» **Supplied records**

※ ※ ※

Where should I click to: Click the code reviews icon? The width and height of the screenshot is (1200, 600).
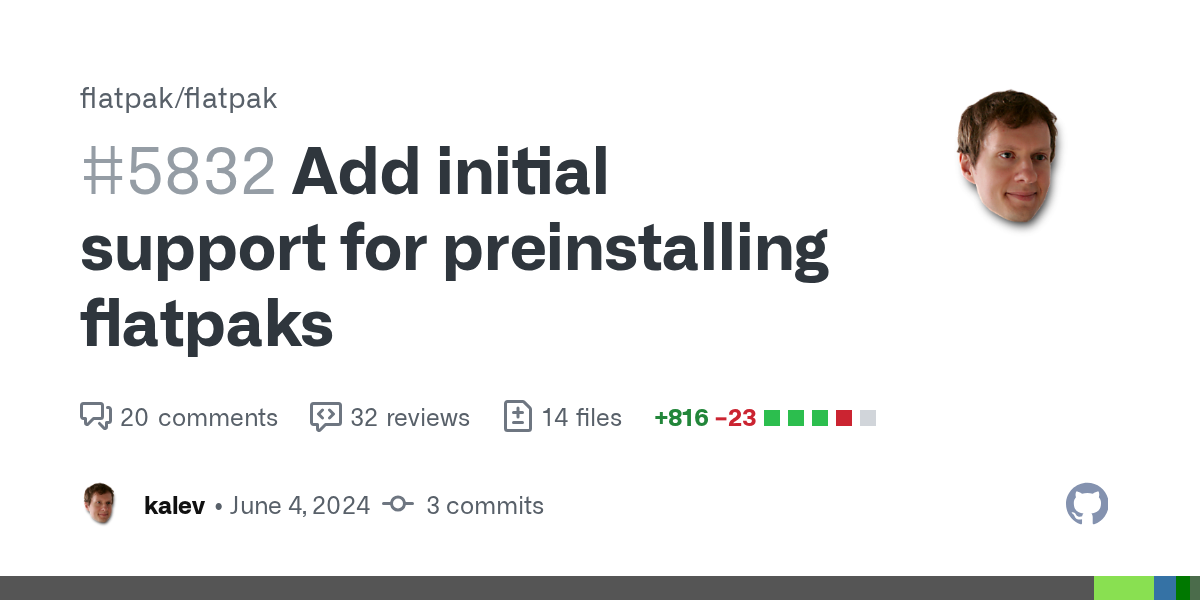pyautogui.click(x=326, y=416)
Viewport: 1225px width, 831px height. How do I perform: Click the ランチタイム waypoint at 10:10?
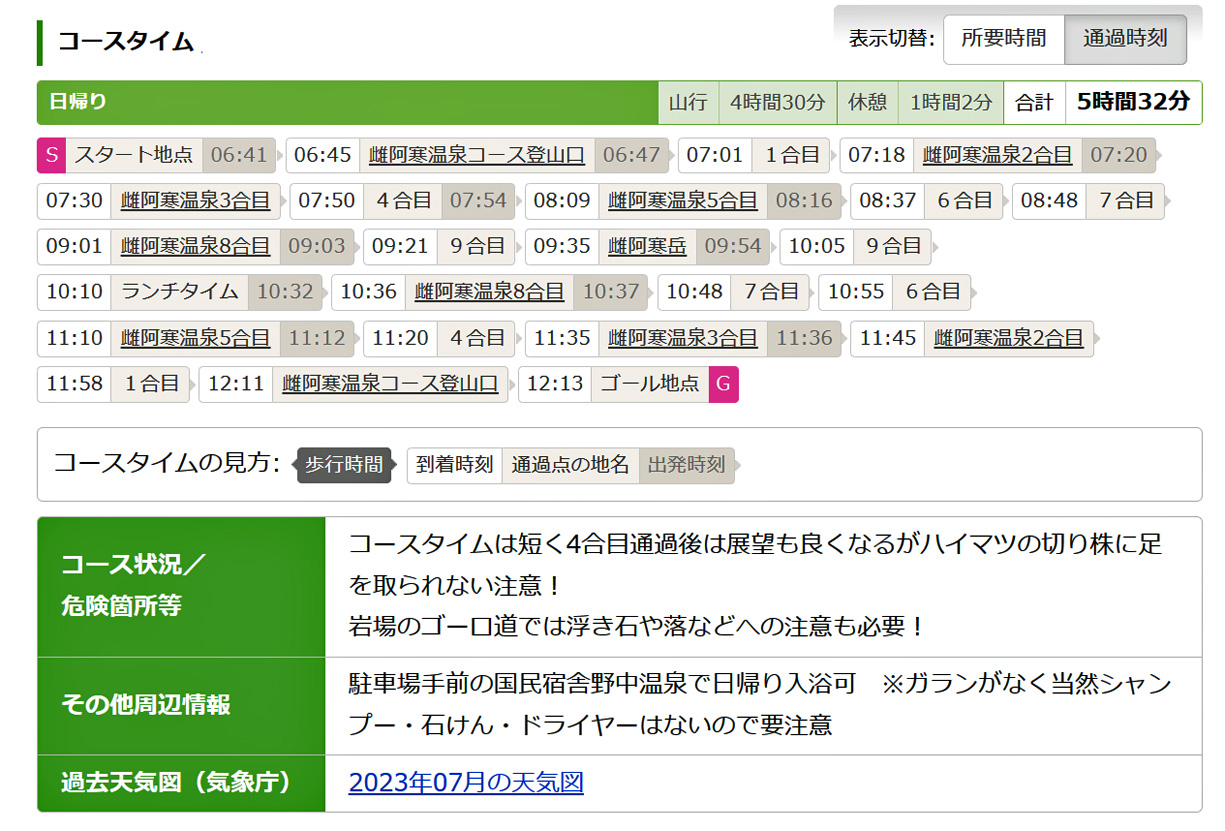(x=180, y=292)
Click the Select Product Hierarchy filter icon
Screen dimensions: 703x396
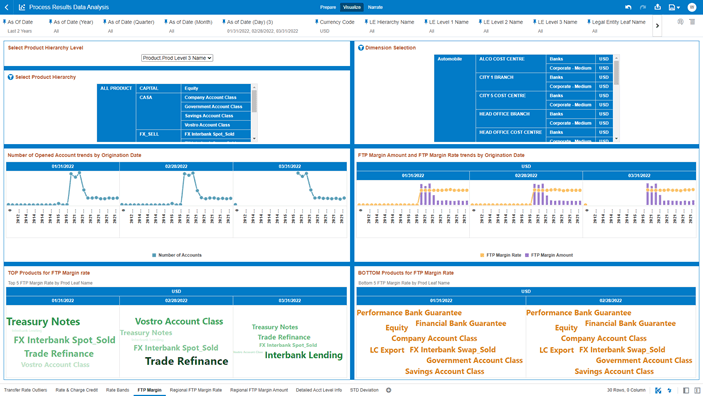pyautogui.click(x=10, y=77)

※ ※ ※

» **Exercise requirements**
Update the entries above by changing every "icon" to "button" and keeping everything else the same. Leave the pictures out of your answer.

» **Solution for this exercise**
Where should I click to: Click the code reviews button? The width and height of the screenshot is (1200, 600).
pyautogui.click(x=326, y=416)
Viewport: 1225px width, 831px height. How do I perform: Click the ランチタイム waypoint at 10:10?
(x=180, y=292)
Click the Select Product Hierarchy filter button
Screen dimensions: 703x396
pyautogui.click(x=10, y=77)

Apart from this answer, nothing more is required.